(GIVEN PASSAGE)
··········

In an interview with Enab Baladi, the head of Idlib’s health directorate, Munther Khalil, talked about the factors the directorate relied on for the provision of technical support, after halting the financial support to it. He said that these factors consisted primarily of his institution’s dependence on volunteer staff and the local resources the directorate developed during past years.

In addition to the good material, human and knowledge resources, the directorate also used the previous health directorate properties such as buildings and equipment, before the opposition factions took control of the governorate. It also managed over the past few years to attract many high-skilled workers on board and developed their skills through long-term training programs, and used Syrian experts around the world as volunteer consultants.

The head of Idlib’s health directorate considers that the degree of maturity this medical institution reached ensured services’ provision continuity to northern Syria’s residents in all circumstances. It also prevented the directorate’s collapse amid shortfalls of operational costs, which many governmental institutions struggled within opposition-controlled areas in the past years. 

As for the administrative level, at this point, the directorate works on different paths simultaneously; through setting the general targets and strategic plans, as well as laws and standards. The directorate also seeks to find and develop coordination mechanisms between partners, and identify roles related to the concept of management, to delegate most of them to other administrative layers based on the ability of the directorate and departments of medical facilities and organizations active on the ground at each stage and each matter. 

The directorate also works on carrying out some vital central projects directly, which cannot be implemented through partner organizations, such as forensic medicine, pharmaceutical control, the management of biomedical waste as well as both referral and health information systems. 

Many medical organizations play an active role in opposition-held areas, namely, SAMS, which supports the most prominent hospitals in Idlib in an attempt to supplement the healthcare-care shortages in general. Next to a number of other organizations such as Syria Relief and Development (SRD), Hand in Hand (HIHFAD), Union of Relief and Medical Care Organizations (UOSSM), Sustainable International Medical Relief Organization (SIMRO) and “Shafak” and “Qatar Charity,” as well as Social Development International (SDI), the Independent Doctors Association (IDA), Al-Ameen Organization of Humanitarian Support (AOHS) and Syrian Expatriate Medical Association (SEMA).

··········

(REQUIRED WORK)
1. In the passage on Idlib's health directorate, write out the part starting at "In addition to" and ending at "as volunteer consultants.", substituting "unpaid advisers" for "volunteer consultants".
2. Summarize the passage on Idlib's health directorate in two sentences.

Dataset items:
··········

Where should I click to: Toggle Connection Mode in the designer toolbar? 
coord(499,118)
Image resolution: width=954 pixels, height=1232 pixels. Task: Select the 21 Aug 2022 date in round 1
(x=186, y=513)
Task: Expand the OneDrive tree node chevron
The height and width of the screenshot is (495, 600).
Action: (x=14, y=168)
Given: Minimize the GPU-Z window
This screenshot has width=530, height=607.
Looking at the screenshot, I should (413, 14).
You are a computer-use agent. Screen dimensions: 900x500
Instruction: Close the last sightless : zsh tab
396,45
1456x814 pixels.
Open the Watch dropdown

··········

(RESULTS OF THE EXERCISE)
1.
In addition to the good material, human and knowledge resources, the directorate also used the previous health directorate properties such as buildings and equipment, before the opposition factions took control of the governorate. It also managed over the past few years to attract many high-skilled workers on board and developed their skills through long-term training programs, and used Syrian experts around the world as unpaid advisers.

2. After its financial support was halted, Idlib's health directorate relied mainly on volunteer staff and on local resources developed over past years, including former directorate properties, skilled workers trained through long-term programs, and Syrian experts abroad serving as volunteer consultants. It now sets general targets, strategic plans, laws and standards, coordinates with partners and delegates roles, and directly runs central projects such as forensic medicine and pharmaceutical control, while many medical organizations, SAMS among them, also work in opposition-held areas.